Work to complete: Your task is to transcribe, word for word, the line containing "Instruction: Click the" and all lines that follow it to the end of the entries. Leave out the pictures.

Data for analysis:
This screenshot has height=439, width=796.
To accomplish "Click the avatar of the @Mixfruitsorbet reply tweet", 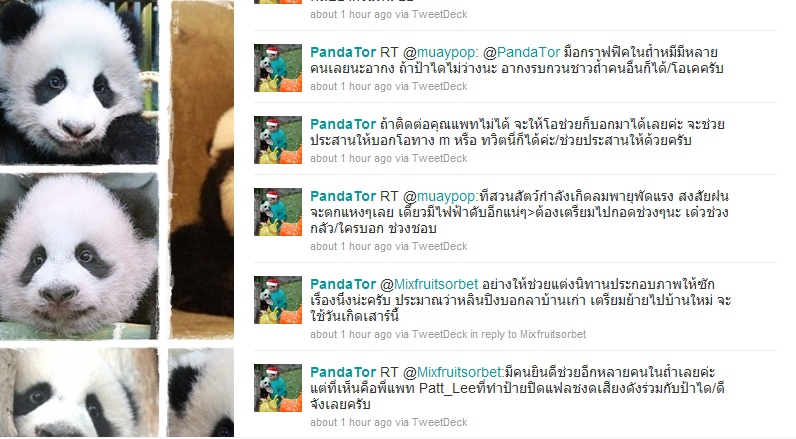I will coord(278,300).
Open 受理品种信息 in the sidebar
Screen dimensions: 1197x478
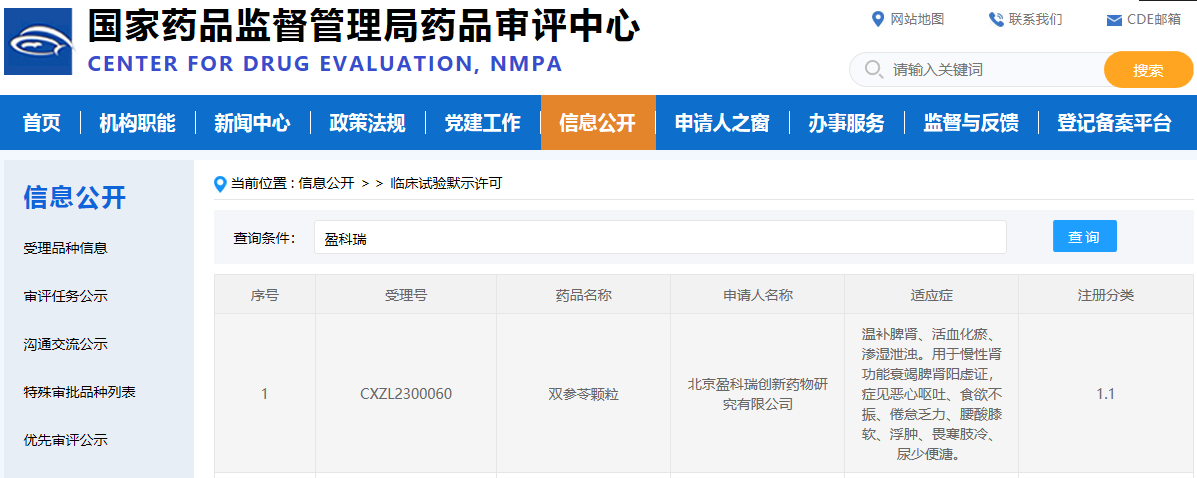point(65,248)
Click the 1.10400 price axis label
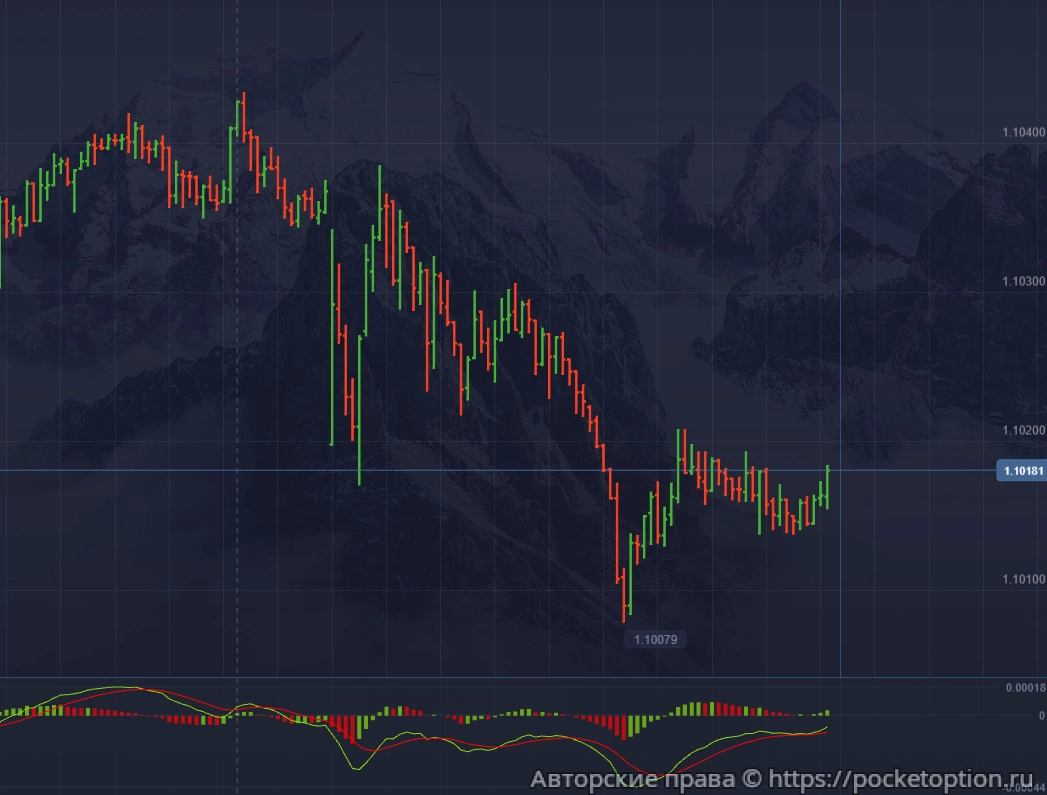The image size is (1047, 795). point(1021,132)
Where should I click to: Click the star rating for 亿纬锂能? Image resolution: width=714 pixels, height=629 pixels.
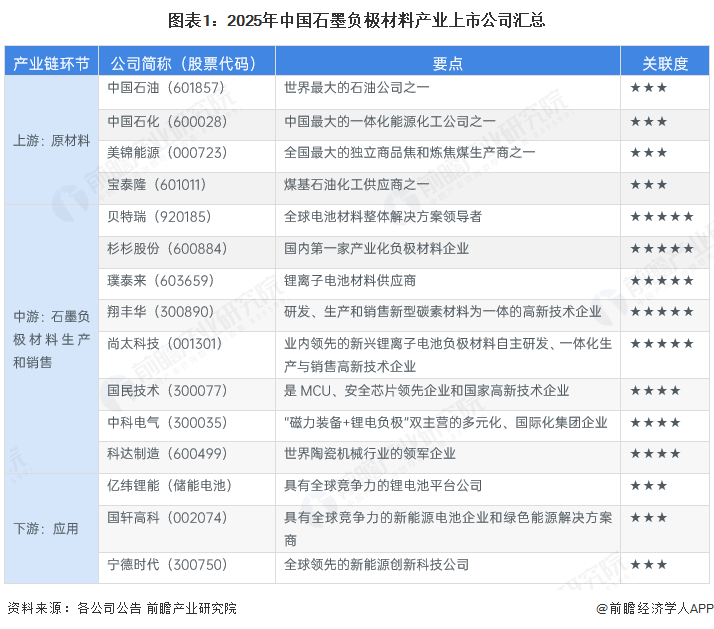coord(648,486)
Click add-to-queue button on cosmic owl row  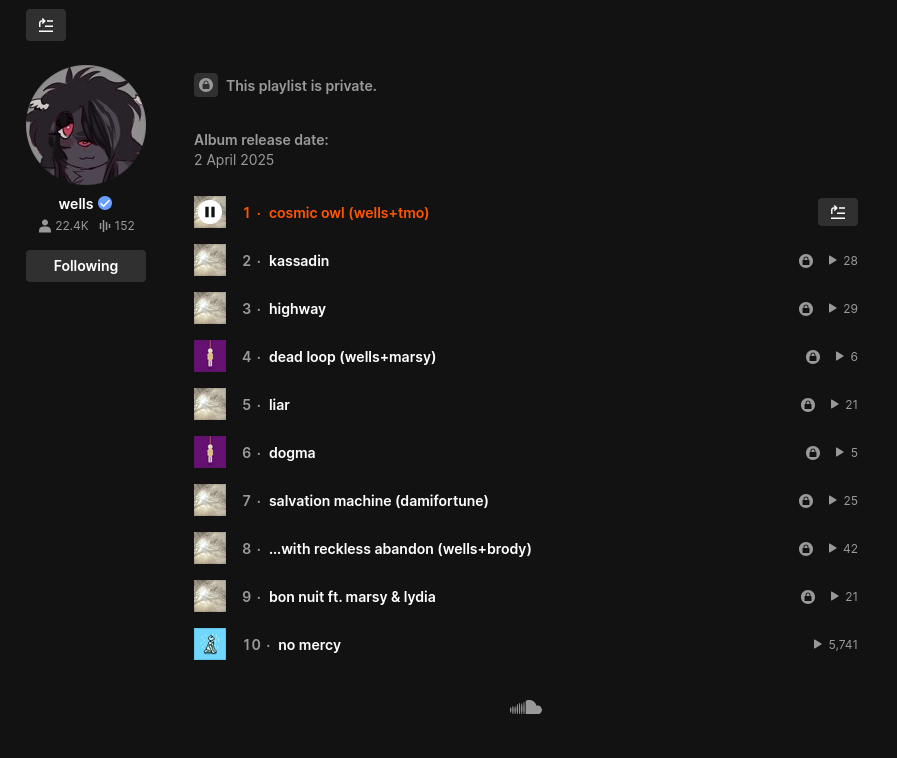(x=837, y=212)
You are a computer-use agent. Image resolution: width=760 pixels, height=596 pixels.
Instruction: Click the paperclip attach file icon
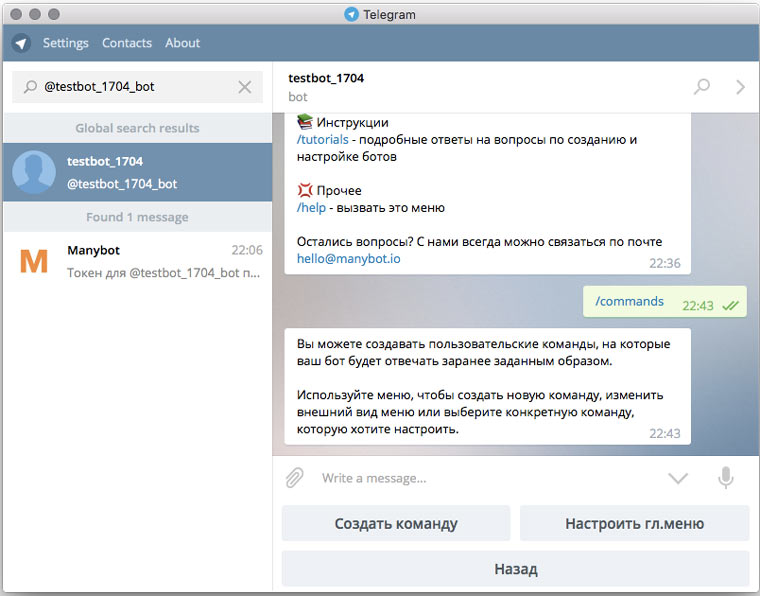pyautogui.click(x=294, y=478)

Task answer:
Instruction: Click the paperclip attach file icon
pyautogui.click(x=294, y=478)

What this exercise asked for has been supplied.